Tisserant war Mitglied der zentralen Vorbereitungskommission des Konzils und gehörte - als einziger Vertreter der vatikanischen Kurie - dem Präsidium an. Als Kardinaldekan zelebrierte er die Eröffnungsliturgie "Veni creator spiritus" nach dem Formular des Konzils von Vienne 1312. Kirchenpolitisch wurde Tisserant zum Lager der gemäßigten Reformer gezählt.

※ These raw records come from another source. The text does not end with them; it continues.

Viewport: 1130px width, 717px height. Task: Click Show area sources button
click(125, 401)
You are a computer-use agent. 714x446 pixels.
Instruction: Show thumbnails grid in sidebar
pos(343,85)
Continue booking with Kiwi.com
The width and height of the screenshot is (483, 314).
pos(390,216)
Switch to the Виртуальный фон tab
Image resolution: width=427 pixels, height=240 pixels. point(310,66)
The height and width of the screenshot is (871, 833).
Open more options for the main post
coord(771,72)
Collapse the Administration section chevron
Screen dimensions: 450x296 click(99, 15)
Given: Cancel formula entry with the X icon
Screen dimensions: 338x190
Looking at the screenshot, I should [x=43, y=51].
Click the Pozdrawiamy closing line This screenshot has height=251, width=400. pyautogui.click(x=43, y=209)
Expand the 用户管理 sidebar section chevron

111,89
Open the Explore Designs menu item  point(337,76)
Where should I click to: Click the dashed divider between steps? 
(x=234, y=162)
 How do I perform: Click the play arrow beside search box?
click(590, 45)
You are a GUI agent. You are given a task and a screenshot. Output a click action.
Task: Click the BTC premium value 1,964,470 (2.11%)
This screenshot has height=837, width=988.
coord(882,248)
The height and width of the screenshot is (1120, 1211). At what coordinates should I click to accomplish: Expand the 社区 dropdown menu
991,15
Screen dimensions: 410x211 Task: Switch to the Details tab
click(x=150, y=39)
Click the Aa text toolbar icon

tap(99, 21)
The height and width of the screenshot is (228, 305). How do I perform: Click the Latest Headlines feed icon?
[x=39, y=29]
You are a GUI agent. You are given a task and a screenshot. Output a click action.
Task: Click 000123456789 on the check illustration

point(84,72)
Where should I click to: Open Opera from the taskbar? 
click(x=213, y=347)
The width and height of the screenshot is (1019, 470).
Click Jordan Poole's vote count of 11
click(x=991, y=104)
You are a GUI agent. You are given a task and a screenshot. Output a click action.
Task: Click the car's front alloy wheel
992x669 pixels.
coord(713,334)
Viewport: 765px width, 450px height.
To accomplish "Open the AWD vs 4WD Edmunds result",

Altersteilzeit wider Willen

"Il francese" stand loyal zu "seinen" drei Päpsten. Doch als Paul VI. 1970 keinem über 80 mehr traute und die Kardinäle in Altersteilzeit schickte, trieb das Tisserant den Kardinalspurpur ins Gesicht. Im französischen Fernsehen giftete der damals 86-Jährige, der Papst sei nur auf den Applaus der Welt aus - denn diese wolle, dass die Alten verschwinden.

Öffentlich stellte der Kardinaldekan sogar den Gesundheitszustand Pauls VI. infrage. Bevor Tisserant gemeinsam mit ihm auf eine lange Asien-Reise startete, antwortete er auf die Frage, ob der Papst krank sei: "Das sieht man doch!" Dessen möglicher Amtsverzicht mit 80 werde womöglich gar nicht mehr nötig sein. Der Vatikan und der päpstliche Leibarzt beeilten sich mit einem kräftigen Dementi - und auch Tisserant ruderte schließlich noch während der Reise zurück.

Begraben ist der Franzose in seiner Titelkirche in La Storta nahe Rom. Für die Rettung von Juden während der NS-Zeit ehrte ihn die Jerusalemer Holocaust-Gedenkstätte Yad Vashem im Oktober 2021 posthum als "Gerechten unter den Völkern".